Alcor and Mizar are the two stars visible to the naked eye at the bend in the handle of the Big Dipper. The next brightest star below Alcor and to the left of Mizar is third star reported seeing during his night vision aviators eye test. NOAA Image

Ted Williams, the legendary Boston Red Sox ball player, racked up a stack of records in his 21 years on the team. He remains the last player to bat over .400 in a single season.

Many of Williams’ records are common knowledge to “The Tribe”, who none the less will yet again read them here with relish. Everyone in New England knows what the tribe is, but for the non-New Englander the tribe is those stalwart Red Sox fans, the faithful really, who every spring are certain it will be a Red Sox World Series season. The tribe gathers for worship at Fenway Park, their cathedral, which opened 100 years ago on April 20, 1912, almost six years before Ted Williams was born. Unlike most players today and virtually none with the star quality performance statistics he had from the beginning, Williams played professionally for the same team for his entire career.

Here are just a few more quick stats on Williams an extraordinary player of the game. Born on August 30, 1918 in San Diego, California, his professional career began when he signed as an amateur free agent with the Boston Red Sox in 1936 at 17. Three years later he signed as a regular player with the Red Sox. Two years later in 1941 he batted .406, a record that still stands.

Ted Williams doing what he did a lot of in 24 years with the Red Sox.

Williams picked up a few nicknames as a ball player. Three were Teddy Ballgame, The Kid and the Splendid Splinter - all baseball bats were wood back then. Hitting a baseball at all when its traveling 90+ MPH requires good vision, muscle coordination and strength. A very specific place on the round surface of the bat has to hit the ball at a very specific place on it’s surface to give it the altitude and distance needed to get it out of the park. Hitting the way Williams hit calls for an extraordinary dose of all three attributes.

Just a couple more stats, it’s baseball. In 1941 Williams hit 37 home runs, 120 RBIs, scored 135 runs, he hit 521 home runs in a single season, played in the All Star Game 19 times and had a career batting average of .344. For readers who stopped in here more for the astronomy than the baseball, those are very good numbers and they are related to the astronomy.

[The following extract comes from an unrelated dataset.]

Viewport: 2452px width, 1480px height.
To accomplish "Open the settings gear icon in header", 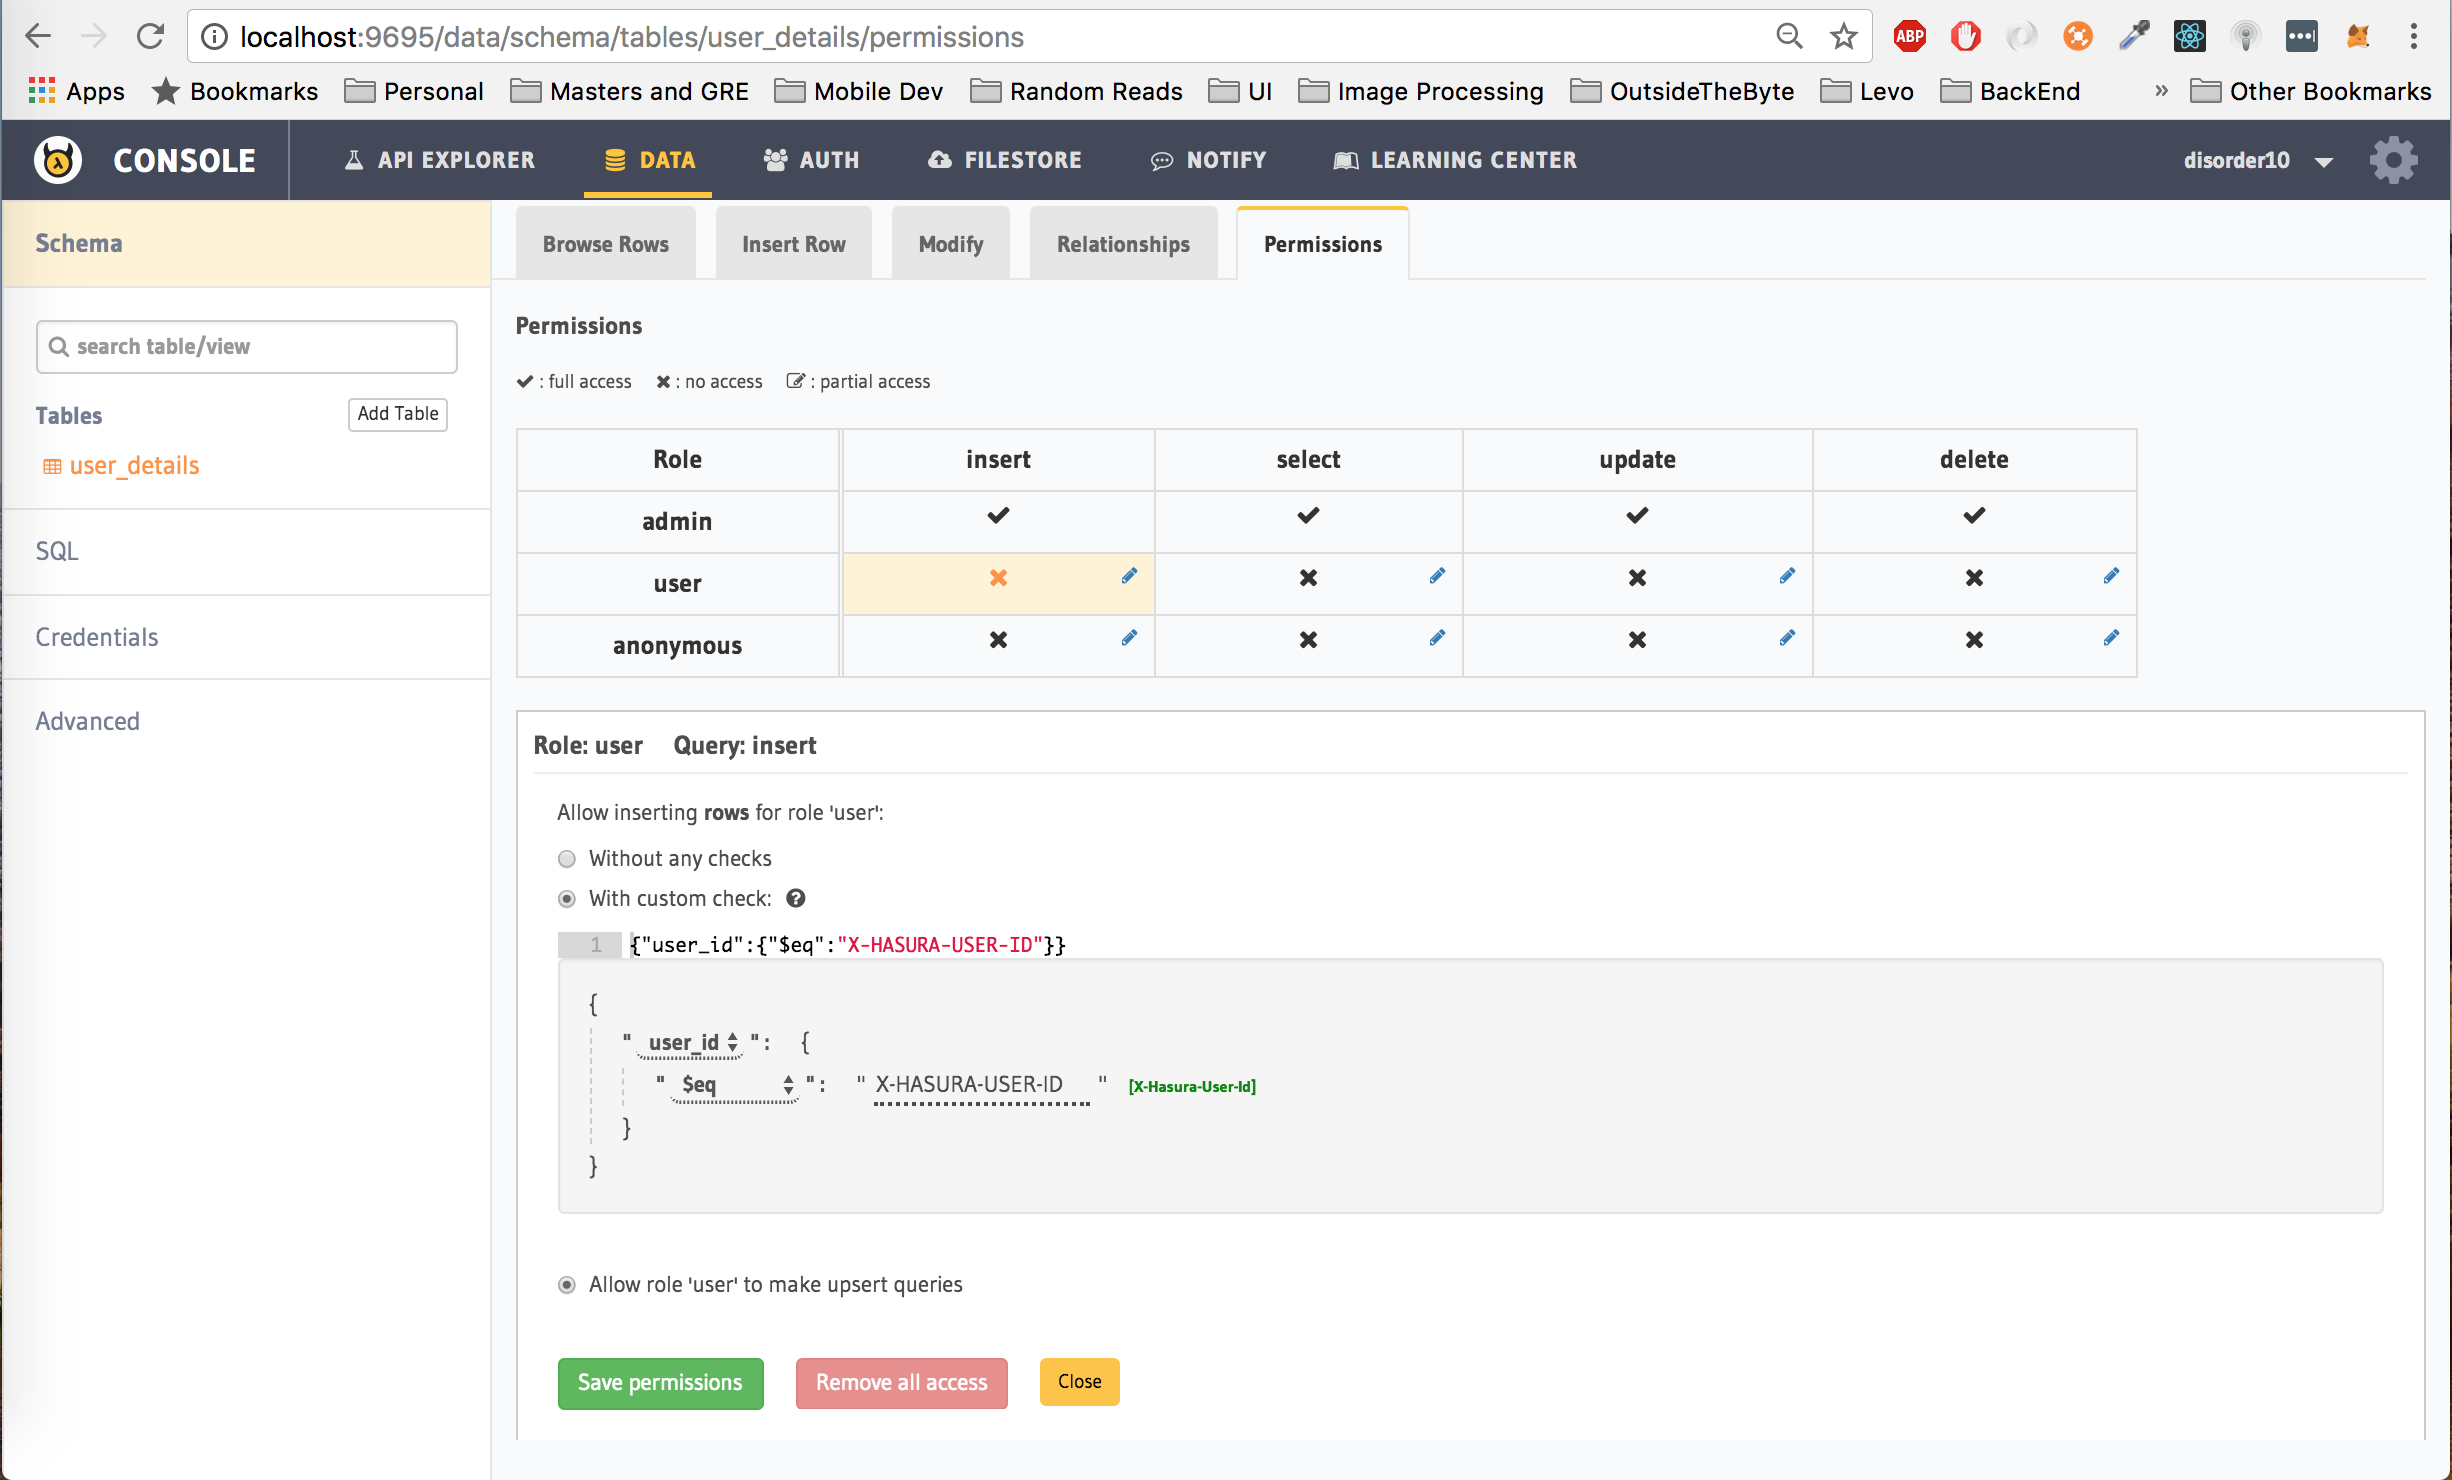I will (x=2393, y=160).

Williams’ 21 year professional career was interrupted twice, first by World War II and again by the Korean War. He was drafted into the military in late 1942 and signed up to be a Marine Corps aviator. Part of the physical was an eye examination. Part of that eye examination was a night vision test. This was 1942 and the country was at war. In that test, pilot candidates were told to look at a part of the Big Dipper, at the bend in the handle, and tell the examiner how many stars they saw. If they saw one star they failed. If they saw two they passed.

The story goes that when Williams was asked how many stars he saw at the bend he said three. Expressing some doubt the examiner questioned him again. Williams said, “I see three stars!” The examiner didn’t see three stars, didn’t know anything about three stars in that location. Williams passed the night vision test having seen at least two stars.

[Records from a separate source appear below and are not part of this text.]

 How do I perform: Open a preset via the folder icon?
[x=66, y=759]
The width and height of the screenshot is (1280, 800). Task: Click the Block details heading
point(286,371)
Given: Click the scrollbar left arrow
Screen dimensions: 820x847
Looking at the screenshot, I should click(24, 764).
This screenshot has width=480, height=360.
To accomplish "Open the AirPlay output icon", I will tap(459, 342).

What Williams saw were the two stars everyone who passed the exam saw, the double star Alcor and Mizar. They are the two stars in the bend of the handle visible to the better than average naked eye. But he also saw a third smaller, fainter and more distant star between Alcor and Mizar, which can be seen with a telescope or good binoculars.

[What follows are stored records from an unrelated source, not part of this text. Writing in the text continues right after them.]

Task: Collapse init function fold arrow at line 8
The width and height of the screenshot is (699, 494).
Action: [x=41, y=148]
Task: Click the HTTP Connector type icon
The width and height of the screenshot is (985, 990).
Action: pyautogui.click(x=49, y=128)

Williams’ version of the Big Dipper got him a place as a Marine Corps pilot. His vision helped make him the legendary home run hitter he was. By some accounts the greatest hitter of all time. He flew a fighter plane, made bombing missions during the war and was discharged back to the Red Sox in 1946. He remained a threat to pitchers and a winning player until he retired in 1960. He died at 83 in 2002 in Florida.